Сюжет о мнимом безумии прозревшего человека появляется в незавершенном отрывке Толстого «Записки сумасшедшего». Герой «Записок», как странник Пушкина, как и сам Толстой, кажется окружающим безумным именно потому, что для его взора открылась фальшь повседневной обыденной жизни, построенной на всеобщем обмане. Своим уходом Нехлюдов, отец Сергий, Федор Кузьмич и мнимый сумасшедший отрекаются от рационалистической логики окружающего мира. В этот момент даже близкие считают их безумцами. Но то, что стало считаться сумасшествием в XIX веке, в допетровской Руси было признаком высшей мудрости и святости. Не случайно и странник, и юродивый созданы Пушкиным. Юродство и странничество, всячески преследуемые со времен Петра официальными властями, оставались и в XIX веке скрытой, но понятной простому народу формой протеста против несправедливости.
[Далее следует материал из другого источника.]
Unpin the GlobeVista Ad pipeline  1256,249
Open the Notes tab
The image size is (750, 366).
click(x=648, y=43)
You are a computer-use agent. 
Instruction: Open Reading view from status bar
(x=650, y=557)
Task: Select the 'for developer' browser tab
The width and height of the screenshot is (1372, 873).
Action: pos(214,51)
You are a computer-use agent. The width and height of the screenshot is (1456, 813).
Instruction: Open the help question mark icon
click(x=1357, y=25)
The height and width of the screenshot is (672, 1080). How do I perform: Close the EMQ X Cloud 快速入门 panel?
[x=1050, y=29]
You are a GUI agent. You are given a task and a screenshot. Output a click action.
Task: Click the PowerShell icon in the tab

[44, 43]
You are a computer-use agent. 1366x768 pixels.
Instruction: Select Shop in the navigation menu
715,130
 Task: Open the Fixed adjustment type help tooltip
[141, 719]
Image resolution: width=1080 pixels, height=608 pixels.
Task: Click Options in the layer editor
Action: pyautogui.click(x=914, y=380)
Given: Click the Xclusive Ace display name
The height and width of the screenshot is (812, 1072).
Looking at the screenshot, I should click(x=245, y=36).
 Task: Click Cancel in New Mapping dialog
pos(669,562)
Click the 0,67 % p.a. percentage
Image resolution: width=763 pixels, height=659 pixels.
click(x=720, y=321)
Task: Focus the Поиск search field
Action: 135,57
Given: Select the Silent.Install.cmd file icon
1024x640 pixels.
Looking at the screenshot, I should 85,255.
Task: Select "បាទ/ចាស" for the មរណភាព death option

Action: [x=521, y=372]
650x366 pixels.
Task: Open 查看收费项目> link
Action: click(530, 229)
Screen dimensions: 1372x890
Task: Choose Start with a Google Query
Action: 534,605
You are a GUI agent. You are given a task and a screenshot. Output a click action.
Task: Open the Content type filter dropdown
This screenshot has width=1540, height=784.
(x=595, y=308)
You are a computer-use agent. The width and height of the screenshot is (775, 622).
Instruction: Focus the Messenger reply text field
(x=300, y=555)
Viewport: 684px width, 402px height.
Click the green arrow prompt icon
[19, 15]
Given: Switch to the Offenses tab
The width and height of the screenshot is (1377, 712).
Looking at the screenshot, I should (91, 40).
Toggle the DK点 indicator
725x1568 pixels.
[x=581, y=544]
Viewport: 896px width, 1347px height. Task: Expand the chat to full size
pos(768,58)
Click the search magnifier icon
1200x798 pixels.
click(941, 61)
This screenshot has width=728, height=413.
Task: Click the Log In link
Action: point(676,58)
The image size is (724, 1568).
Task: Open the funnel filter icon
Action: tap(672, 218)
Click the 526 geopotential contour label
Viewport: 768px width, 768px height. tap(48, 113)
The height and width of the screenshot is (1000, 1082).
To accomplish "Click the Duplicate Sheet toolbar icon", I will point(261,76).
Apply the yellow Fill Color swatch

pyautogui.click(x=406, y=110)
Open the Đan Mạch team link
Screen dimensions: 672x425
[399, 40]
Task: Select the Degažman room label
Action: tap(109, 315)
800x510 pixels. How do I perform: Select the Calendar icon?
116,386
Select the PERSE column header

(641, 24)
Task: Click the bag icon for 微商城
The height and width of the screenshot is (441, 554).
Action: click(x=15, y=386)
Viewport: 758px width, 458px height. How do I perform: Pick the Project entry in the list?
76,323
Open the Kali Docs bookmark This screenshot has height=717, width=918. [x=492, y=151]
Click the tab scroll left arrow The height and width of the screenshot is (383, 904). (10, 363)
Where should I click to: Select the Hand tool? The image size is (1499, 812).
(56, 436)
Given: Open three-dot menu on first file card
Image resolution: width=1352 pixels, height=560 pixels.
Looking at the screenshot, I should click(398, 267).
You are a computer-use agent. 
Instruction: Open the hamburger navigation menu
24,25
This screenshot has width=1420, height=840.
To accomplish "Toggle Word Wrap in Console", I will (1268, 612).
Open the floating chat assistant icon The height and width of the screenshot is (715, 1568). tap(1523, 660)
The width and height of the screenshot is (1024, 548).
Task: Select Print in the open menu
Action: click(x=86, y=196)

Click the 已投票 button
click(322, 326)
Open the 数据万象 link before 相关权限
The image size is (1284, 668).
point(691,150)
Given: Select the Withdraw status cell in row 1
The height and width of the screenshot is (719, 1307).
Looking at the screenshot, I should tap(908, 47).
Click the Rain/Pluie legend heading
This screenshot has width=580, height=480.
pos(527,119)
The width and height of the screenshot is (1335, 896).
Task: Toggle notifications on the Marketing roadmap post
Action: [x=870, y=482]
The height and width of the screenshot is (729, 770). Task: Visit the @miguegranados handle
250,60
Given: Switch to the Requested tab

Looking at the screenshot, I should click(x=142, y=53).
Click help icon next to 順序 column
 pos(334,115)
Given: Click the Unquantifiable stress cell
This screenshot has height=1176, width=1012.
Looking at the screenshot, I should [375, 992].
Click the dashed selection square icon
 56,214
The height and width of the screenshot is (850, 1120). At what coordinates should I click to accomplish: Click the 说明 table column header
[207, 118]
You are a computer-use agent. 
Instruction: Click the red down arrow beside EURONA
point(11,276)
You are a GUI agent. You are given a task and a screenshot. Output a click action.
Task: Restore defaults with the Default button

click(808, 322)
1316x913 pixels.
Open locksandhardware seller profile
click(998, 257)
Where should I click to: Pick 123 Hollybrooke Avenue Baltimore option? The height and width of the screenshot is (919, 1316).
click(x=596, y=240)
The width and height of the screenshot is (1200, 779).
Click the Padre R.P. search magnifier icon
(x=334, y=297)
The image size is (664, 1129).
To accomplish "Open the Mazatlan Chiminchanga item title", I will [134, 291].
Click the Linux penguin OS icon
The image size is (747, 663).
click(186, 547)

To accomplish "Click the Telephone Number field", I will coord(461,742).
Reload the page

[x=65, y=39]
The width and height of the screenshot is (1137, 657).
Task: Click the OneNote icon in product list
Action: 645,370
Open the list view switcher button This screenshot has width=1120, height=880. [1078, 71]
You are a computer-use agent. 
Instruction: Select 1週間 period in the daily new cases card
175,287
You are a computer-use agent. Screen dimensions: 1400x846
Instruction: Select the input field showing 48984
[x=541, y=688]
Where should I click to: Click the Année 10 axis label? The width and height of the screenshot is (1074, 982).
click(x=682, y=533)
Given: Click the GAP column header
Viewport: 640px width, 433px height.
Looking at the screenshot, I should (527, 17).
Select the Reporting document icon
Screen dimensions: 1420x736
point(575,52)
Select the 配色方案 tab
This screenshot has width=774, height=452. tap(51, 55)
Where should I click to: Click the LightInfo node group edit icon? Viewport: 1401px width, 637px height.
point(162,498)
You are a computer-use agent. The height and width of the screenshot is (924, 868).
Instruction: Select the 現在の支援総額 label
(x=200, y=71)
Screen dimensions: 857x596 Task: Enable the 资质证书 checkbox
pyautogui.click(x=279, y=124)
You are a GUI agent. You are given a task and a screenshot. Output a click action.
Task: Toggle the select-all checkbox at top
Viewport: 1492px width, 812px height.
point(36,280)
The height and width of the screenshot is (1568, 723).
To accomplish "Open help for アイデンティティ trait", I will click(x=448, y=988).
Аналогию между фольклорным миром юродивого и миром героев Льва Толстого отчетливо видишь, когда обращаешься к образу ухода в его творчестве. На эту мысль невольно наталкиваешься, читая книгу Д. С. Лихачева и А. М. Панченко «Смеховой мир» Древней Руси». Полемизируя с теми, кто считает юродивых просто безумцами, Панченко пишет: «В русской (и не только в русской) истории известно сколько угодно случаев, когда люди здравого ума и твердой памяти покидали семью и благоустроенный домашний очаг — с идеальными целями. Так, между прочим, поступил престарелый Лев Толстой...»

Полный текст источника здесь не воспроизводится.